On 13 September 2012 23:43, Robert K. [email protected]
wrote:

Your #succ method does not overflow. I would make the class immutable
since that has some advantages.

Actually my #succ did overflow, because the constructor used the
#minutes= method which, with the exception of a modulus error pointed
out earlier, overflowed into @hours. I agree, though, that making it
immutable would be easier. However this is all moot since it turns
out it’s a question of overlapping time ranges, which can be solved in
more interesting ways.

Jermaine: have you considered other options, such as decreasing the
granularity (e.g. using 10- or 15-minute blocks instead of 1-minute)?
Or combining the available and unavailable ranges without ever
discretising them?

My intuitive approach would be the latter. If I wasn’t about to get
my kids up and ready for school I’d probably hash out another
almost-correct algorithmic outline right now.

──────

JOB 1: Put the rows from the first one through the line containing "note-text: Note: Only articles from Web of Science … is" into a JSON list of strings, one string per line, with blank lines dropped. Leave the pictures out of your answer.

──────

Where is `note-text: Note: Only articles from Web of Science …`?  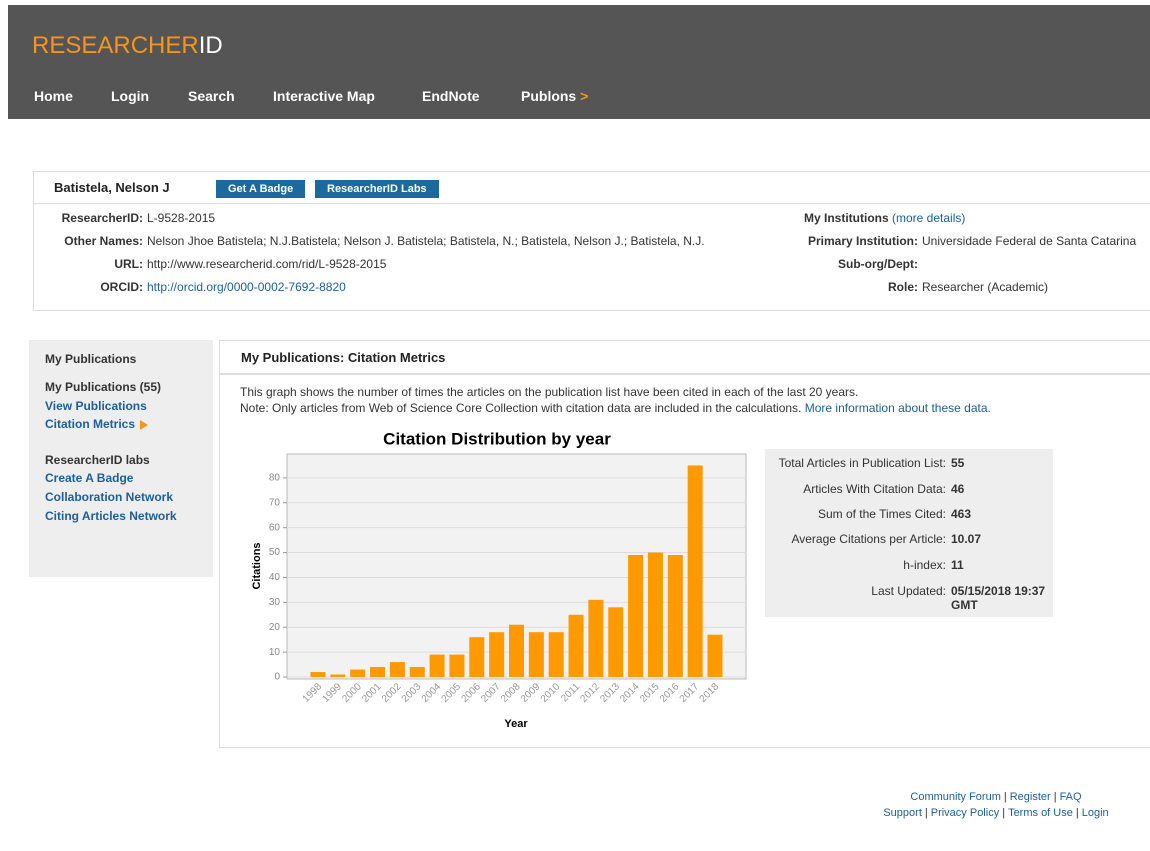
note-text: Note: Only articles from Web of Science … is located at coordinates (521, 408).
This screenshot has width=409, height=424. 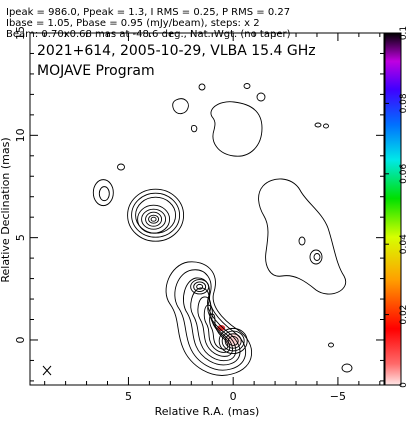 What do you see at coordinates (96, 71) in the screenshot?
I see `plot-subtitle: MOJAVE Program` at bounding box center [96, 71].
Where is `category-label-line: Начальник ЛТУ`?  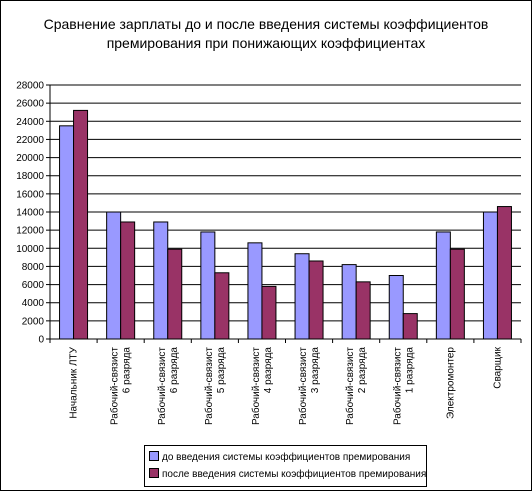
category-label-line: Начальник ЛТУ is located at coordinates (74, 382).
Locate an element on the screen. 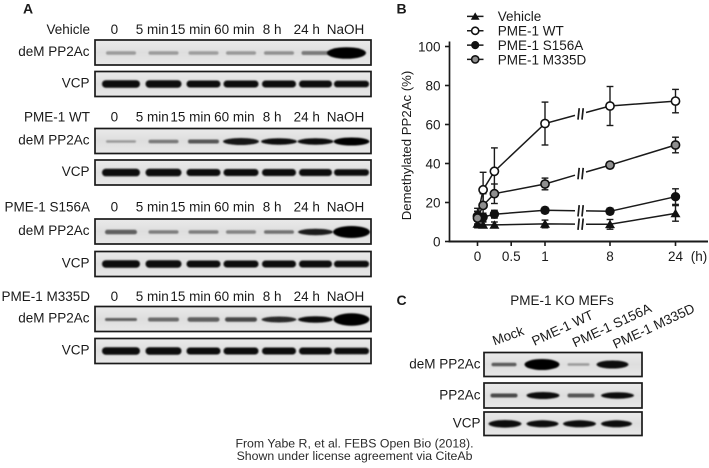  svg-text: 20 is located at coordinates (432, 202).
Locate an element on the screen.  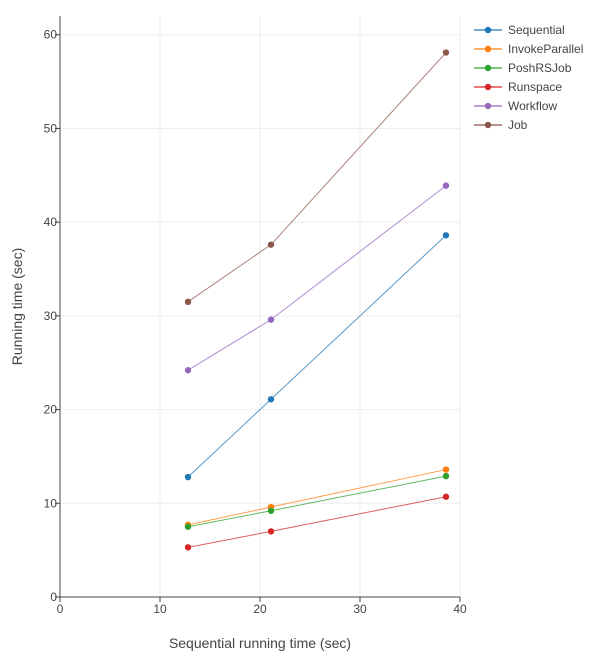
legend-label-sequential: Sequential is located at coordinates (536, 30).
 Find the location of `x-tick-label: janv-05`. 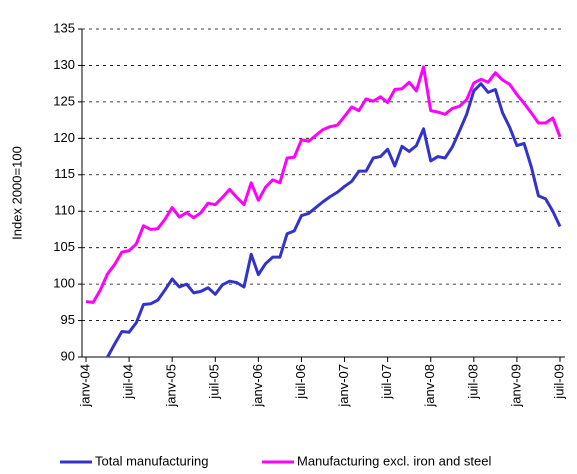

x-tick-label: janv-05 is located at coordinates (172, 386).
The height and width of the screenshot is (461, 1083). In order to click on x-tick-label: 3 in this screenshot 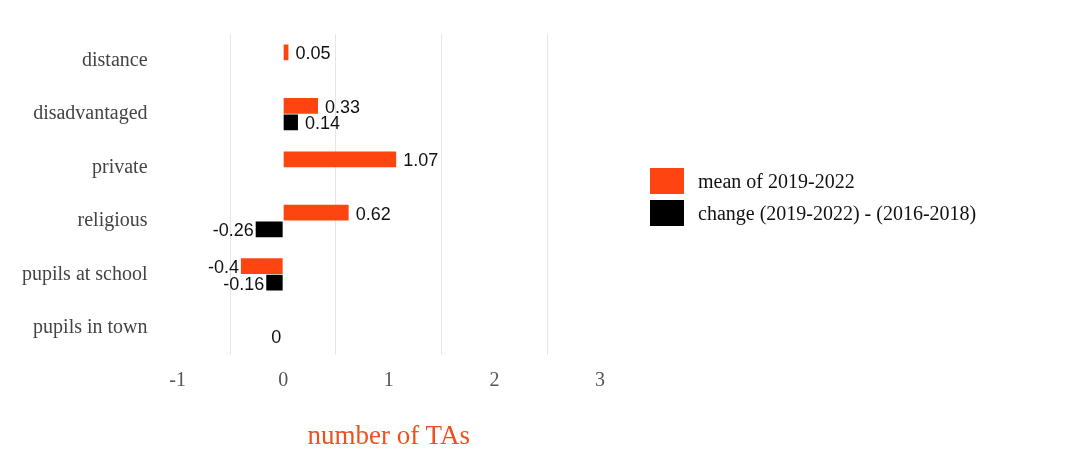, I will do `click(600, 378)`.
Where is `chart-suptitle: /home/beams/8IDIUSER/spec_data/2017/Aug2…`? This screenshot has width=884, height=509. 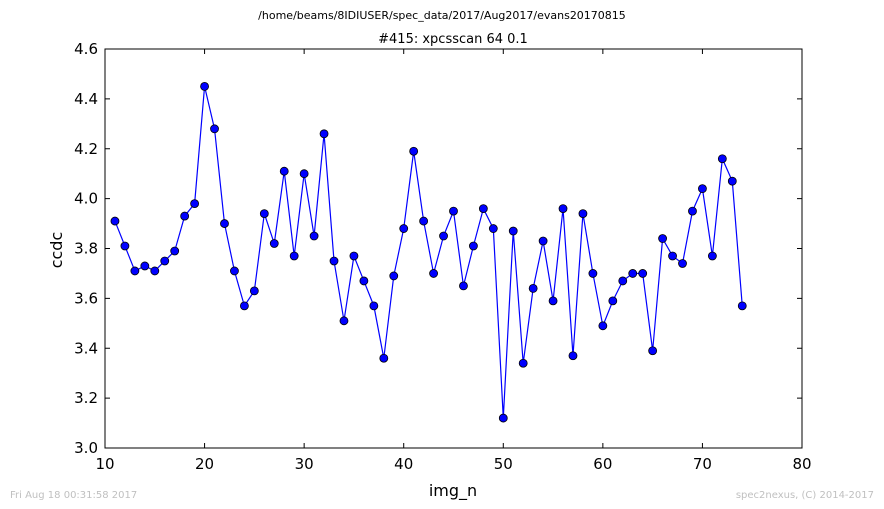
chart-suptitle: /home/beams/8IDIUSER/spec_data/2017/Aug2… is located at coordinates (442, 16).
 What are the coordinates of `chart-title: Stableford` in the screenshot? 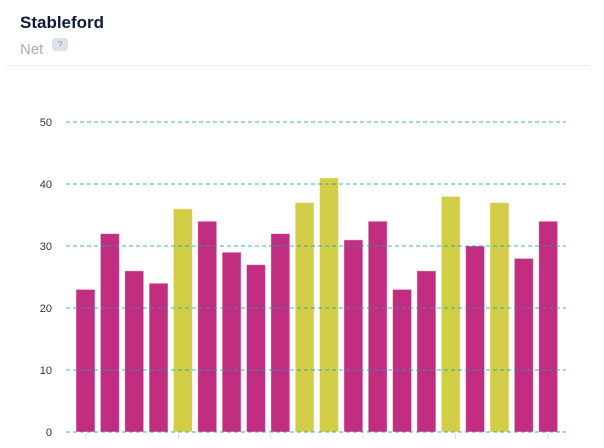 It's located at (62, 22).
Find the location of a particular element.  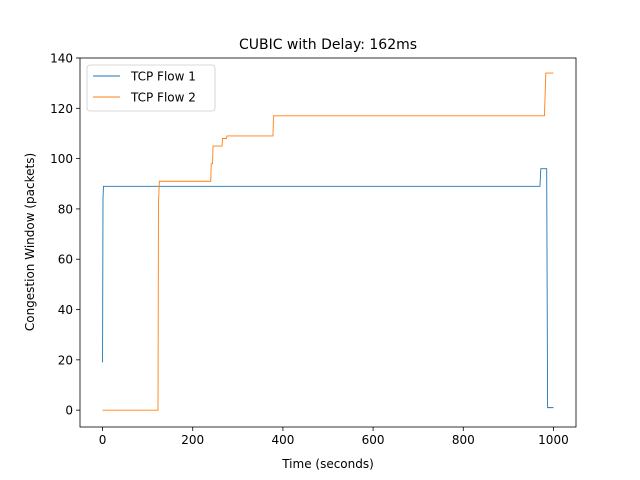

legend-label-1: TCP Flow 1 is located at coordinates (163, 77).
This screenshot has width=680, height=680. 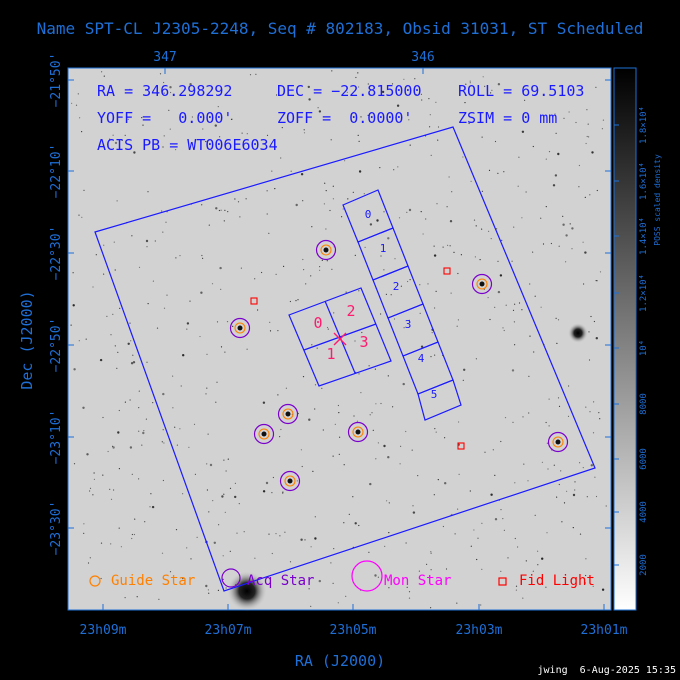 I want to click on mon-star-legend-icon, so click(x=367, y=576).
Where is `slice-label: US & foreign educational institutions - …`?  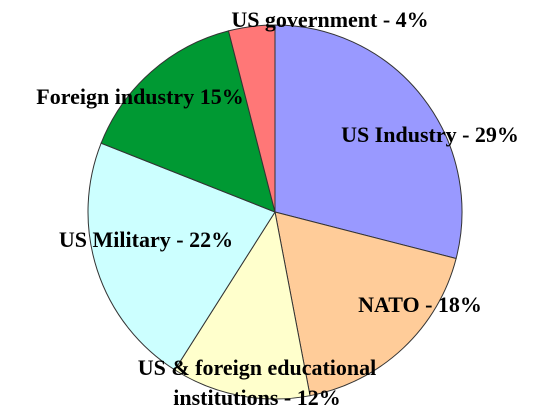
slice-label: US & foreign educational institutions - … is located at coordinates (257, 382).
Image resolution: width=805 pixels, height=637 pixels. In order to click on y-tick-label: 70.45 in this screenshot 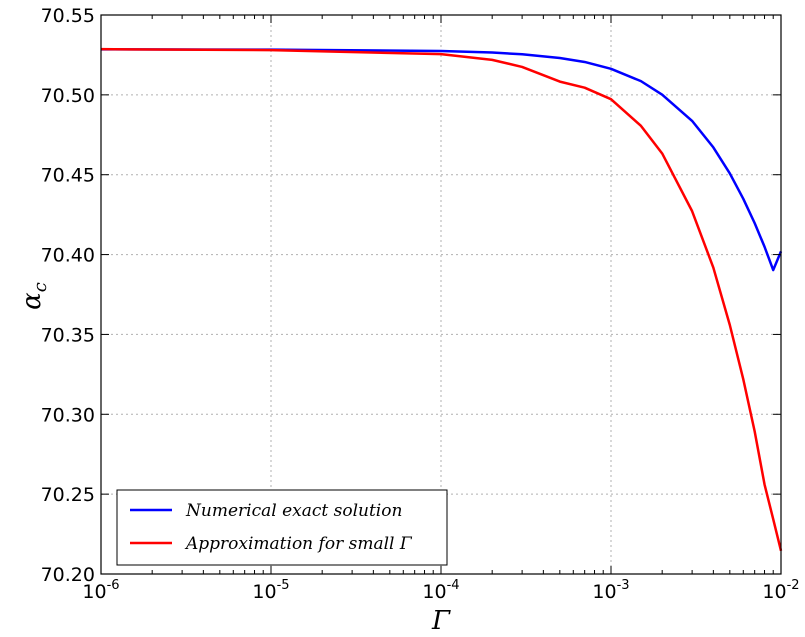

──────

JOB 2: Transcribe the forum reply about overlapping time ranges in full.

YOUR RESPONSE 1:
[
  "Where is `note-text: Note: Only articles from Web of Science …`?  ",
  "note-text: Note: Only articles from Web of Science … is located at coordinates (521, 408)."
]

YOUR RESPONSE 2:
On 13 September 2012 23:43, Robert K. [email protected]
wrote:

Your #succ method does not overflow. I would make the class immutable
since that has some advantages.

Actually my #succ did overflow, because the constructor used the
#minutes= method which, with the exception of a modulus error pointed
out earlier, overflowed into @hours. I agree, though, that making it
immutable would be easier. However this is all moot since it turns
out it’s a question of overlapping time ranges, which can be solved in
more interesting ways.

Jermaine: have you considered other options, such as decreasing the
granularity (e.g. using 10- or 15-minute blocks instead of 1-minute)?
Or combining the available and unavailable ranges without ever
discretising them?

My intuitive approach would be the latter. If I wasn’t about to get
my kids up and ready for school I’d probably hash out another
almost-correct algorithmic outline right now.